* [EXERCISE GOAL] Find the line containing "Recipe (358, 470)", then return it and every line after it through the end of the records, exactly. Leave out pictures.

[Dataset entries]
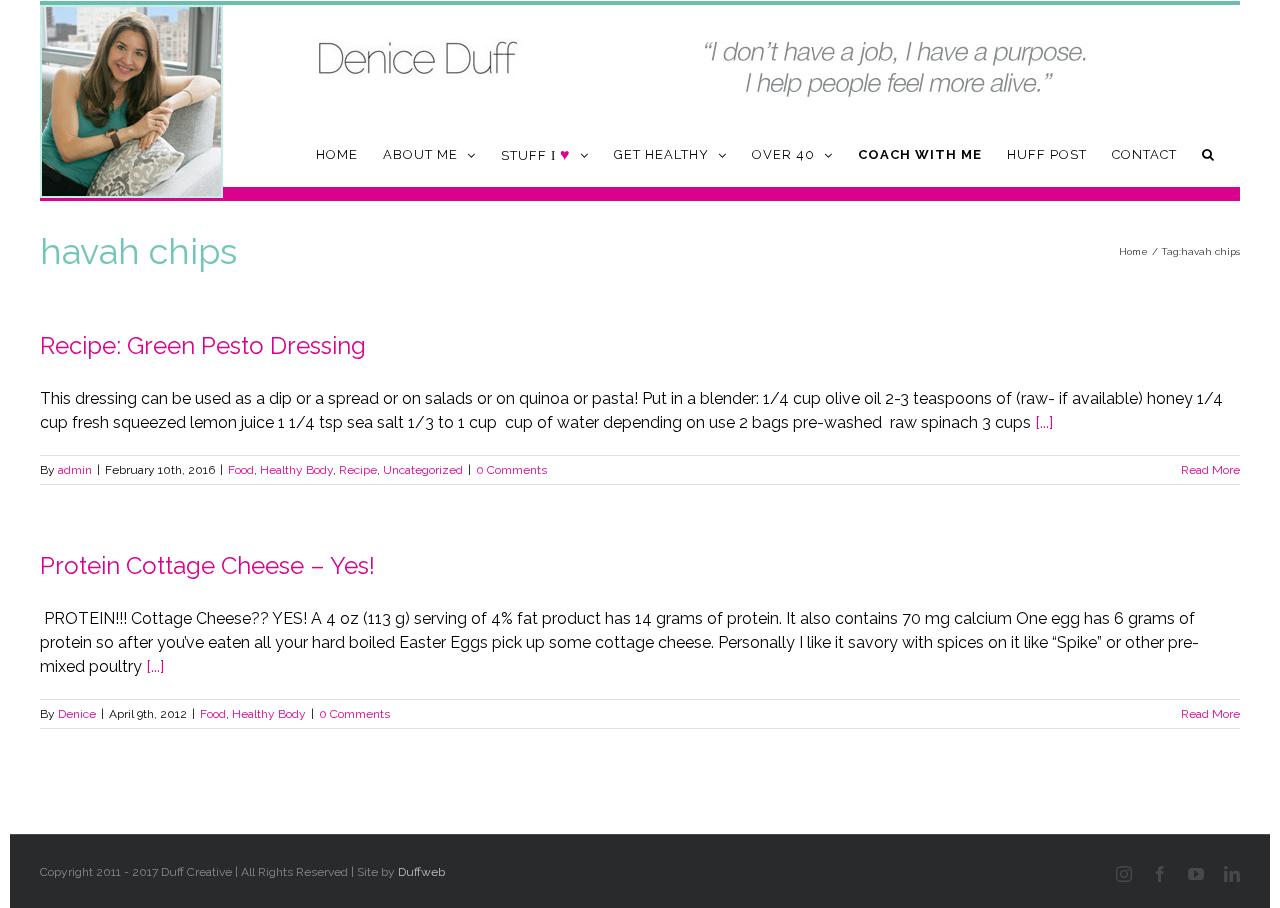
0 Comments (511, 470)
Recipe (358, 470)
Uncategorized (423, 470)
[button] (1208, 154)
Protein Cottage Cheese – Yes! (207, 565)
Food (241, 470)
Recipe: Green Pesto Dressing (203, 345)
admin (75, 470)
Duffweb (421, 872)
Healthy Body (296, 470)
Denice (77, 714)
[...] (1044, 422)
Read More (1210, 470)
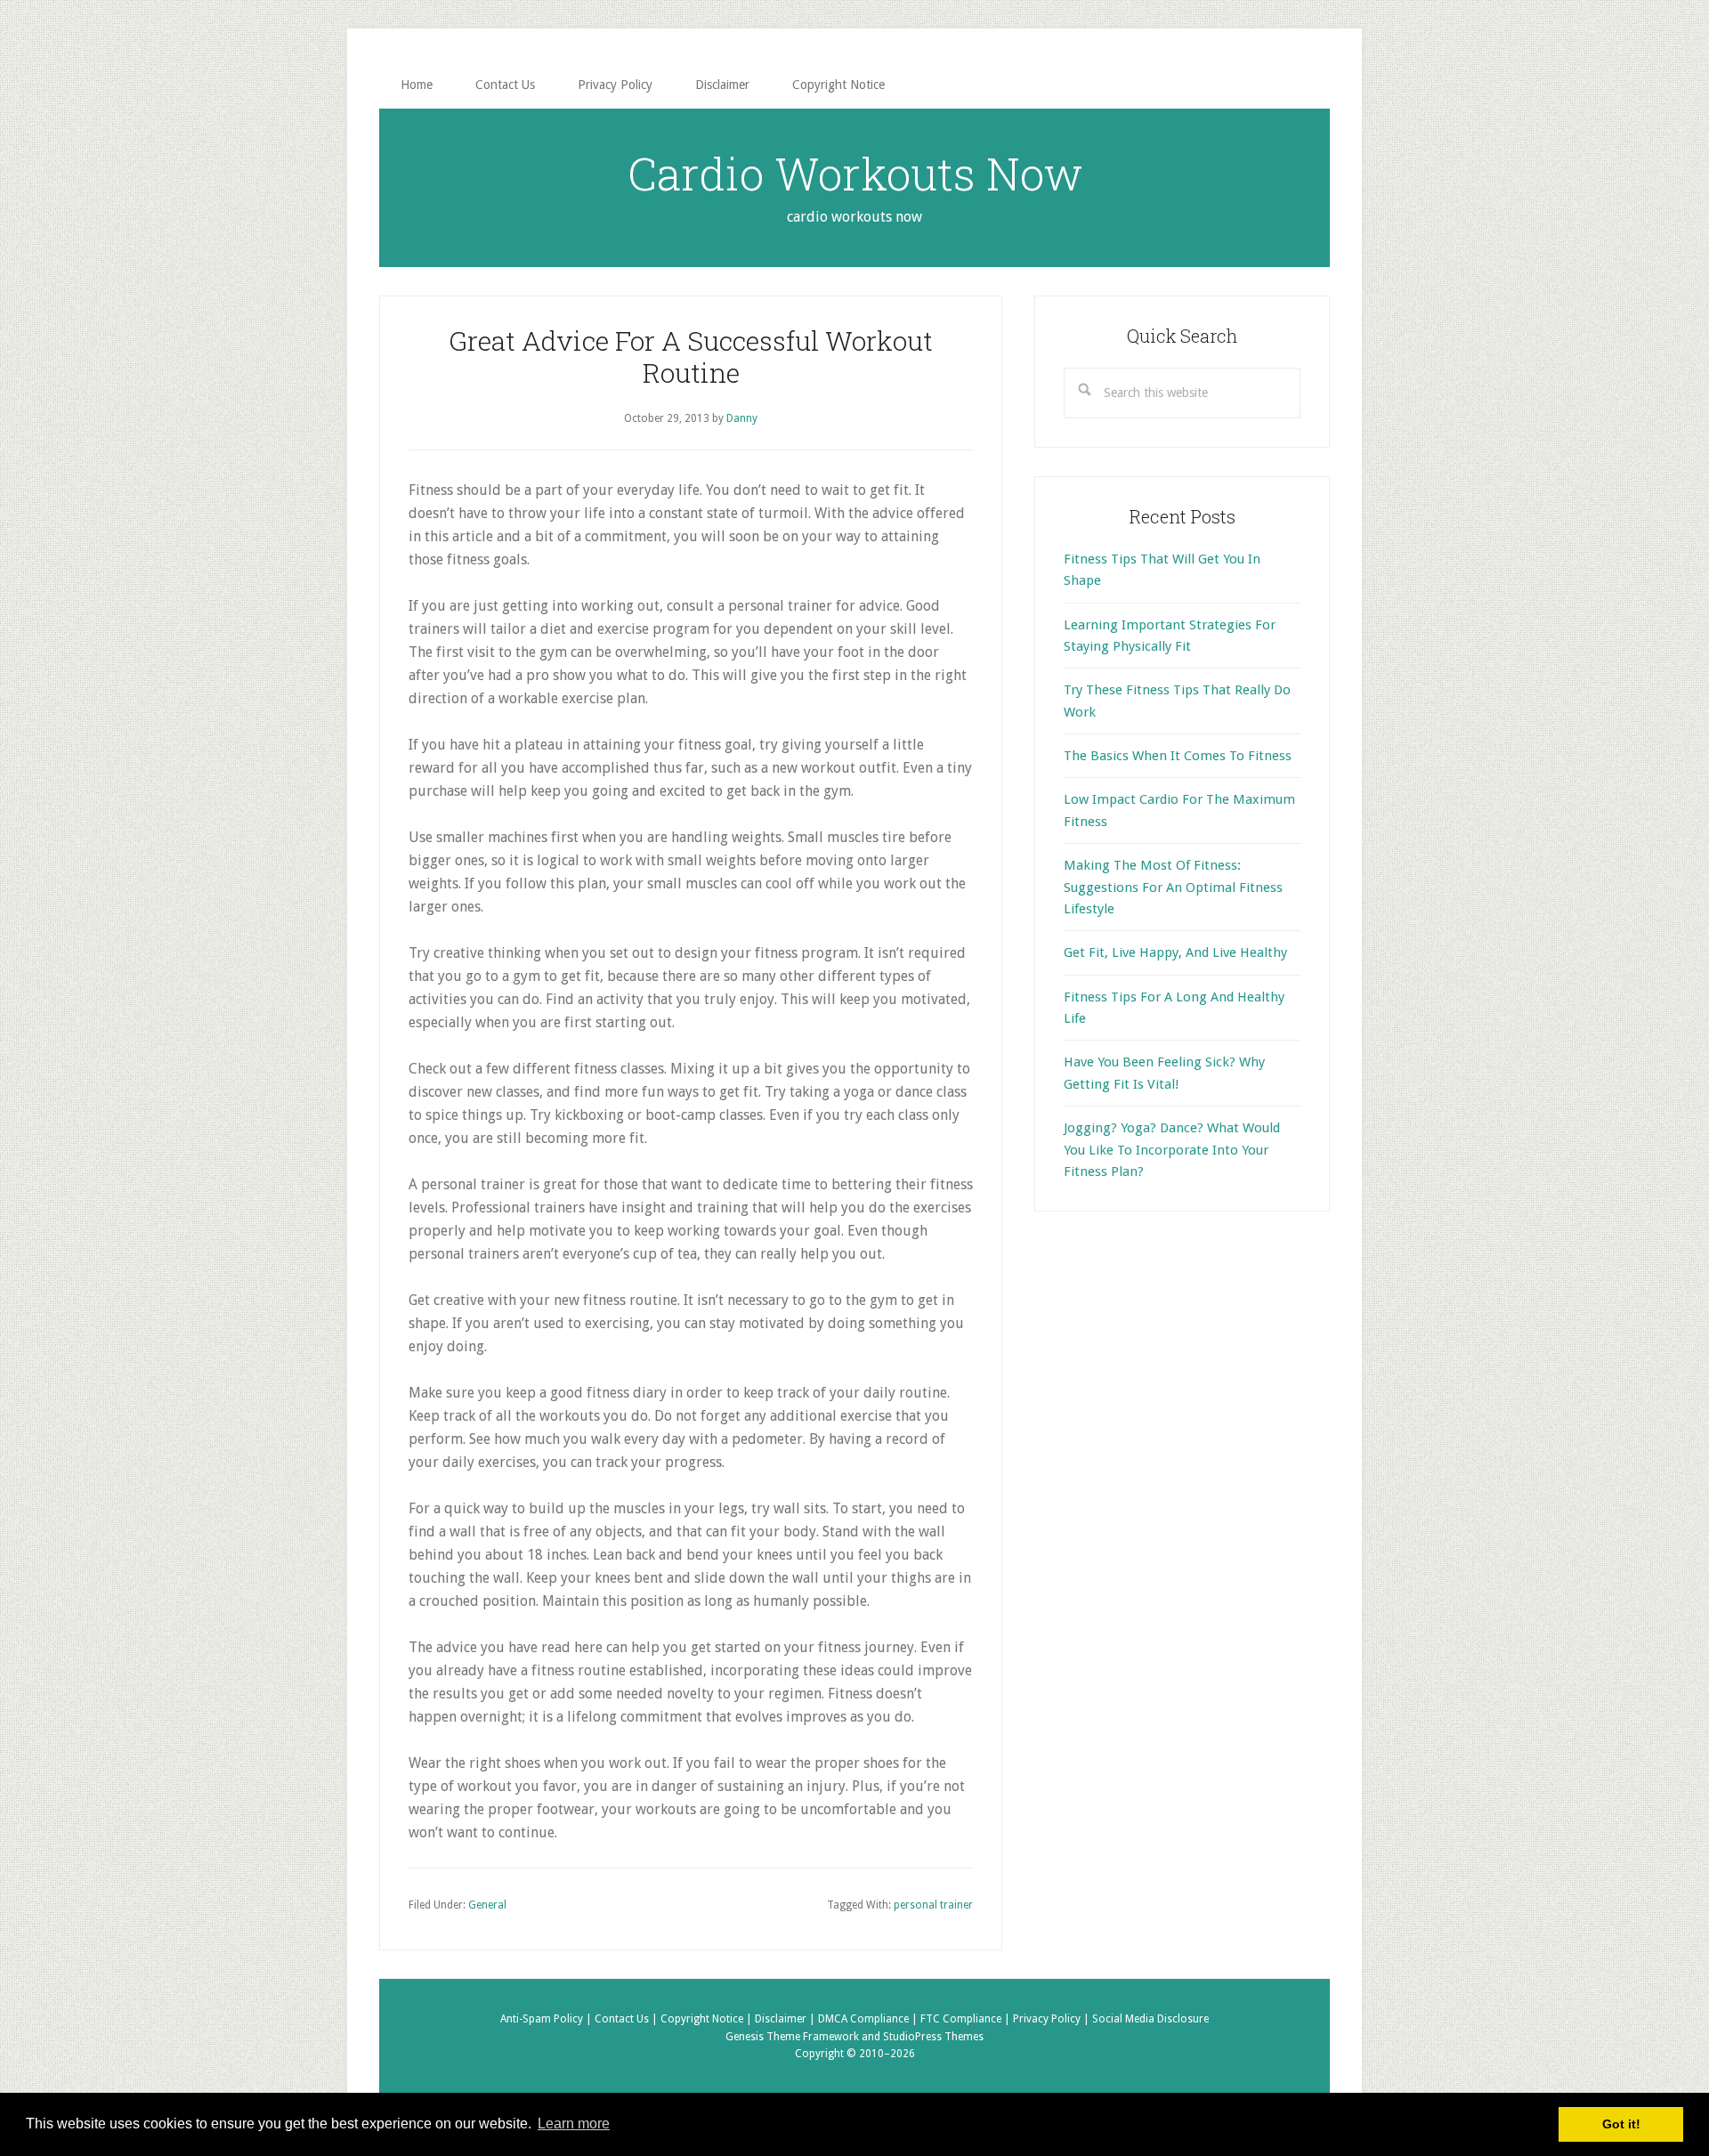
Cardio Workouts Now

* [TASK RESULT]
Recipe (358, 470)
Uncategorized (423, 470)
[button] (1208, 154)
Protein Cottage Cheese – Yes! (207, 565)
Food (241, 470)
Recipe: Green Pesto Dressing (203, 345)
admin (75, 470)
Duffweb (421, 872)
Healthy Body (296, 470)
Denice (77, 714)
[...] (1044, 422)
Read More (1210, 470)
Cardio Workouts Now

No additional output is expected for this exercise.